非常にも時を告げる鐘の音はますます大きくなっていく。

「僕・・も、僕も忘れない。誰よりも何よりも大切だった。」

カーン、カーン―――

「不二、お前に逢えてよかった。たとえこれからが辛くても、逢えないよりはずっと良かった。」
「逢えてよかった。手塚、君と過ごせて幸せだった。」

カーン、カーン――

二人の唇が引き合うように重なる。
12時を告げる音の中、短くて切ない最初で最後のキスが交わされた。
もう2度と触れることはない。

最後に強く抱きしめられて、

「もっともっと幸せになるんだ。お前なら大丈夫。」
「君も、どうか元気で――。」

別れの言葉を告げる。

カーン、カーン―――


「さよならだ、不二。」
「さよなら、手塚・・さよ・なら・・」

そして―――


最後の鐘が

鳴り終わった・・・・


カーン






次に意識が戻った時は僕はベッドの中だった。
地震で崩れていったはずの部屋が何事もなく、いつもどおりだ。

「周助、いつまで寝てるの?遅れるわよ?」

姉さんが僕を起こしに部屋に入ってきた。

「あら、起きてたの?急がないと・・・」
「ねぇ、地震はどうなったの?みんな大丈夫?」
「地震?やぁねぇ、何を寝ぼけてるの。朝ご飯できてるから急ぎなさい。」

夢―――?
何処から何処までが・・・?

僕は何が何だか把握できず混乱していた。

「手塚!」

急いでクローゼットを開ける。
確か昨日は手塚といるためにずっと扉は開けていたのに、なぜかきちんと閉まっていた。
中はいつもの様子と変わりない。
でも鏡に入った罅は綺麗に無くなっていた。
そこに映るのは自分自身。元々あった普通の姿見だ。

「手塚?」

小さく呼んでみたけれど返答はない。

手塚のことは鮮明に覚えている。
けれどもしかすると彼と出会ったこと自体夢だったのでは・・・。
意識がぼんやりする中、僕は手の中何かを握り締めてることに気付いた。

ゆっくり広げると、そこにあるのは小さな夕焼けを映したあのルアーだった。

自然に涙が頬を伝う。
夢でも何でもない、確かに君はいたんだ。
そして最後に僕は君に触れることが出来た。
薬指でそっと唇をなぞる。
もう、君のぬくもりは感じられない。
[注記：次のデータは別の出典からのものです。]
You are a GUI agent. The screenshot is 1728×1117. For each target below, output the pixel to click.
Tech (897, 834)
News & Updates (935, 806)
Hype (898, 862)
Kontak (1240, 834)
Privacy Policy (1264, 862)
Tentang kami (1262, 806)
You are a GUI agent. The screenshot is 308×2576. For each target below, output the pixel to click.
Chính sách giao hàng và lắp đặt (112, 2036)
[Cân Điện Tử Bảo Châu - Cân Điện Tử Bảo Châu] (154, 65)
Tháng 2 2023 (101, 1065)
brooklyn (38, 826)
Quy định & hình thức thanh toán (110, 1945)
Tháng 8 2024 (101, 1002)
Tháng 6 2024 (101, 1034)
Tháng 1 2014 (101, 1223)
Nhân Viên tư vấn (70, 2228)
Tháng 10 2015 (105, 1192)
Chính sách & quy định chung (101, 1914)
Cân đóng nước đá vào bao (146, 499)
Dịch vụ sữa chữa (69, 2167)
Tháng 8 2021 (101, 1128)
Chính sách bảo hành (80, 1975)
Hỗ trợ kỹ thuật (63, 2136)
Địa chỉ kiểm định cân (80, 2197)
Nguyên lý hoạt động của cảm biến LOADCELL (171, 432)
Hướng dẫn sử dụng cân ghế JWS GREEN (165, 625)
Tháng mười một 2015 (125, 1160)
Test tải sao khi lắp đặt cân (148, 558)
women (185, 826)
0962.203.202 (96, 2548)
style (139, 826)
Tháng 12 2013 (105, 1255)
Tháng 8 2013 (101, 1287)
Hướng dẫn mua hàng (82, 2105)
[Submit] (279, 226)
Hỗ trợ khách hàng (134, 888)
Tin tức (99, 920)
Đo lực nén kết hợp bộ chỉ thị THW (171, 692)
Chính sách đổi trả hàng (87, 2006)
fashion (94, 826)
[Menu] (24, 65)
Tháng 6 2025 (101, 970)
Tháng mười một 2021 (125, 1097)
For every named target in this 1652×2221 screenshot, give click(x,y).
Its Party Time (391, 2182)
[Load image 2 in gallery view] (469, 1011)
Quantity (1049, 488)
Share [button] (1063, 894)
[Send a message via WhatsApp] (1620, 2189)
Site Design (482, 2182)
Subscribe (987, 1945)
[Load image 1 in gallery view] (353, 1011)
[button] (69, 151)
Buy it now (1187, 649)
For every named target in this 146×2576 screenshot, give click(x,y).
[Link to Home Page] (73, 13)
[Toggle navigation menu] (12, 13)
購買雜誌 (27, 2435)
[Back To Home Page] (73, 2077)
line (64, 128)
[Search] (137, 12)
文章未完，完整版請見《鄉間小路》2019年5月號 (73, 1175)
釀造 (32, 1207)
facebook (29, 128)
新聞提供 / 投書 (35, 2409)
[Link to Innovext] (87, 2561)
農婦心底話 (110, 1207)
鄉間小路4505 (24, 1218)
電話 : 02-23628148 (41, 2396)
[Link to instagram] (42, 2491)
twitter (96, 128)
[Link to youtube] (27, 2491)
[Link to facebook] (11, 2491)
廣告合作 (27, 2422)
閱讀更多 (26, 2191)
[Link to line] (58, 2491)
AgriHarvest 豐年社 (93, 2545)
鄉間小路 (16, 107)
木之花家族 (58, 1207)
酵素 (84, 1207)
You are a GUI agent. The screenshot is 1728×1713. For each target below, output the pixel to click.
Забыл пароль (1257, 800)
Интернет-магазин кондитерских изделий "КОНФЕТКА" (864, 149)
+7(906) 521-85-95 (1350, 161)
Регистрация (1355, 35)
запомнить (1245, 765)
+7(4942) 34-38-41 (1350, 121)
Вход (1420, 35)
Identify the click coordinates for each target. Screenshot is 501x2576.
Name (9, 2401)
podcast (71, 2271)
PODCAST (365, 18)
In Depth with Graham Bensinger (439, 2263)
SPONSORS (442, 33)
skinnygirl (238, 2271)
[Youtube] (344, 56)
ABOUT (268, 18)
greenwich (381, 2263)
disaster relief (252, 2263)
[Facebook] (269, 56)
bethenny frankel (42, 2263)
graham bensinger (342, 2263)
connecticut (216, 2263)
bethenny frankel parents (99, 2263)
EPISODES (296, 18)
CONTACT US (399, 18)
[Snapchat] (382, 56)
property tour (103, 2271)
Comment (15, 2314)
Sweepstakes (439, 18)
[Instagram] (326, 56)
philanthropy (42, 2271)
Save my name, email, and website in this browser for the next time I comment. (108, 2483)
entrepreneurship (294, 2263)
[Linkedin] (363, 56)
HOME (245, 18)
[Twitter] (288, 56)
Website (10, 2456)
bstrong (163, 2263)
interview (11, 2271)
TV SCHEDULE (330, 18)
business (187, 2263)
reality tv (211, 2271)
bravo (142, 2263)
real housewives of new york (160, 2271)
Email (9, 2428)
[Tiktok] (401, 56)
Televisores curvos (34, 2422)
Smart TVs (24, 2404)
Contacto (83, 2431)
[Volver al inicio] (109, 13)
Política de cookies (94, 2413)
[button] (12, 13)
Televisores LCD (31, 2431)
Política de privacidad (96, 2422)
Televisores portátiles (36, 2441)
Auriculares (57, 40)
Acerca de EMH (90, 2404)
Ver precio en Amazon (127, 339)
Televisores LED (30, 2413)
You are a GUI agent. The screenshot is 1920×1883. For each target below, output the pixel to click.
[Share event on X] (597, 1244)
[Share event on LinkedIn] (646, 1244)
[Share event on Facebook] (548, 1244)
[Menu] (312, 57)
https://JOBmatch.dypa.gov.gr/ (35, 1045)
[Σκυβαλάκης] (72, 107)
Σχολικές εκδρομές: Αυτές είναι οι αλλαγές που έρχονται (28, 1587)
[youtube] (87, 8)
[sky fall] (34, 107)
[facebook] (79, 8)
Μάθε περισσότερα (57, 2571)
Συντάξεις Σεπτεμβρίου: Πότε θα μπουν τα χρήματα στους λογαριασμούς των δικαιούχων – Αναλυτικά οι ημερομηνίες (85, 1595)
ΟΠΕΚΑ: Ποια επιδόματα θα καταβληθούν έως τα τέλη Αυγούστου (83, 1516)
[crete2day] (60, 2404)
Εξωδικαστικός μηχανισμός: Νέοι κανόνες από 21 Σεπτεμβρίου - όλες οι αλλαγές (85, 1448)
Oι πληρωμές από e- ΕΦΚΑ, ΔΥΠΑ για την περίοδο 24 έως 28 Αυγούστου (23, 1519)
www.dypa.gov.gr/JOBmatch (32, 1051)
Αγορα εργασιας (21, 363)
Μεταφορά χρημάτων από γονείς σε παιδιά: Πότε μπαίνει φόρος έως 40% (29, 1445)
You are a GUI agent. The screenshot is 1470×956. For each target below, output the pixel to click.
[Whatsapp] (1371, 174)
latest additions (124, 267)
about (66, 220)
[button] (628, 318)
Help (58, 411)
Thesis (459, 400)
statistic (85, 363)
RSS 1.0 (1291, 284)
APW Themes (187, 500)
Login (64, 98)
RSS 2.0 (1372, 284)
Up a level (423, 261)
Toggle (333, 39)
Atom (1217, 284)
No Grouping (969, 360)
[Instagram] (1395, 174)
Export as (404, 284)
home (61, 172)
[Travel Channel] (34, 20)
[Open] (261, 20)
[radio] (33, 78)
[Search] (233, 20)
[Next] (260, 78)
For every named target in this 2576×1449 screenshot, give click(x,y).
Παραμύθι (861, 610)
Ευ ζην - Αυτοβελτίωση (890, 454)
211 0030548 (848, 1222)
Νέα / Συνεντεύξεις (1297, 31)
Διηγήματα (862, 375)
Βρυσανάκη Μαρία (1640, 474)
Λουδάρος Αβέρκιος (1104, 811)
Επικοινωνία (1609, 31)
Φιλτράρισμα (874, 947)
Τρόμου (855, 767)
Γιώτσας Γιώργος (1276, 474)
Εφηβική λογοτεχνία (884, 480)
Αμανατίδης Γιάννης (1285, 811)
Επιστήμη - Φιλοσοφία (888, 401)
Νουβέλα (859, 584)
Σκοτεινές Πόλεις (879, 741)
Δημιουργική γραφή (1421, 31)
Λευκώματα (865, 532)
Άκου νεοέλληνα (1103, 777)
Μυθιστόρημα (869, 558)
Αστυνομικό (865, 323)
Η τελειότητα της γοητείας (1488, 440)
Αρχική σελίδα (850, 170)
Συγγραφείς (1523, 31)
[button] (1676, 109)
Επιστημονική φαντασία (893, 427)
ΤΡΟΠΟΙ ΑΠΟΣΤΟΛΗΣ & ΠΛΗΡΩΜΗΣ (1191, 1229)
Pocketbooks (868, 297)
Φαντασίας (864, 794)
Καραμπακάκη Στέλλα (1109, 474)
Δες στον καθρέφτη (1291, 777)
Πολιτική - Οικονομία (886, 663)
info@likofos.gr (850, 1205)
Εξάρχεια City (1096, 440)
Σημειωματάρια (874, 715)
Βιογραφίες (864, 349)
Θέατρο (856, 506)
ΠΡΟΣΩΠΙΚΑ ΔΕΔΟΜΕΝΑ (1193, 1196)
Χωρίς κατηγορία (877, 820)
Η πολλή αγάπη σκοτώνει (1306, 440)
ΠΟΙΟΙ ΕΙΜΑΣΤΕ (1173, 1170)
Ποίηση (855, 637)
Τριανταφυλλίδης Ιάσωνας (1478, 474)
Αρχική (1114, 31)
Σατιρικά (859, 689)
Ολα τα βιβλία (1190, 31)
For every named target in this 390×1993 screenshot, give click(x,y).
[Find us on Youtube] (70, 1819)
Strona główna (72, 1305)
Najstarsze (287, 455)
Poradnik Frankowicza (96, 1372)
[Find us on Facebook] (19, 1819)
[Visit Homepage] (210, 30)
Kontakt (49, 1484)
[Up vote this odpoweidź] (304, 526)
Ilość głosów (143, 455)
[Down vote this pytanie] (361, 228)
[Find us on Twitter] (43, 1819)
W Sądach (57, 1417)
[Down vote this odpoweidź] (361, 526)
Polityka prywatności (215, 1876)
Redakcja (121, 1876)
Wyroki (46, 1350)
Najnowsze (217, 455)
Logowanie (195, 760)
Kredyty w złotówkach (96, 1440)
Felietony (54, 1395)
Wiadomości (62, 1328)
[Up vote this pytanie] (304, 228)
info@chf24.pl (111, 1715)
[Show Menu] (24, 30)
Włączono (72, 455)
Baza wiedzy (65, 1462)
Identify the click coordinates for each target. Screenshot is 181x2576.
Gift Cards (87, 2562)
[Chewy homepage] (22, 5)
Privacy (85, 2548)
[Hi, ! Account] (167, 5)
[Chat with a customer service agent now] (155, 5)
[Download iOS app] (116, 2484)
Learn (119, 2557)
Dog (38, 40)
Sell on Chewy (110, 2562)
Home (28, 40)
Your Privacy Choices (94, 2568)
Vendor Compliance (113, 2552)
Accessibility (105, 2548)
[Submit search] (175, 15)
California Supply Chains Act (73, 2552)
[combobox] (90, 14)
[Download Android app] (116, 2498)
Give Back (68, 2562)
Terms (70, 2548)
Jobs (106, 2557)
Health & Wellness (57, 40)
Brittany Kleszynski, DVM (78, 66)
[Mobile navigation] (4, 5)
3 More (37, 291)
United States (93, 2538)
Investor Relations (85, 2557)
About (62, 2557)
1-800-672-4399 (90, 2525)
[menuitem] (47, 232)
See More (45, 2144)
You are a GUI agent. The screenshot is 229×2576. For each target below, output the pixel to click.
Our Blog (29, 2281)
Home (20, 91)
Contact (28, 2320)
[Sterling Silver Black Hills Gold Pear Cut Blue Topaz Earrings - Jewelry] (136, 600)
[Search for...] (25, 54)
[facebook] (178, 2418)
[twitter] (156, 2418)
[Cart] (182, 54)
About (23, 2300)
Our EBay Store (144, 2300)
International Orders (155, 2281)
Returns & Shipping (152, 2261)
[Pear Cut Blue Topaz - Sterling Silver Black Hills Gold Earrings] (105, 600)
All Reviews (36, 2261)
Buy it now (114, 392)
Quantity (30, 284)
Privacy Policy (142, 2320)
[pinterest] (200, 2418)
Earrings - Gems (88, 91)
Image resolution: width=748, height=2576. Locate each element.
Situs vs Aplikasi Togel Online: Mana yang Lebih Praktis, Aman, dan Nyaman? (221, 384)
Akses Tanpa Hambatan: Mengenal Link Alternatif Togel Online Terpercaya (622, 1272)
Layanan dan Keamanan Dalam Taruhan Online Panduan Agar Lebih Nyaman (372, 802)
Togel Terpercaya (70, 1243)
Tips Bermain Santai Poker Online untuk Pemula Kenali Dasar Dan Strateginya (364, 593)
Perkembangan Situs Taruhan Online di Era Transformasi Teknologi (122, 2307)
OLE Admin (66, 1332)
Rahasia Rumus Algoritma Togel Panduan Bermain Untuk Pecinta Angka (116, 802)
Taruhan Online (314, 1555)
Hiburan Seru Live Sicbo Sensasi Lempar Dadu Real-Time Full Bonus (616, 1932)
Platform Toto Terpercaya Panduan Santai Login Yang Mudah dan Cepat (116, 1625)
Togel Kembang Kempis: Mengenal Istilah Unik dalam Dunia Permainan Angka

何処にも――手塚はいなくなってしまった。

急に涙を流す僕に驚いて傍にいた姉さんが心配そうに覗き込んできた。

「どうしたの?大丈夫?」

僕は静かに首を振った。

「何でもない――。」
「でも!」

「ほんとに何でもないから・・。」

そう言って、僕はクローゼットの扉を閉めた。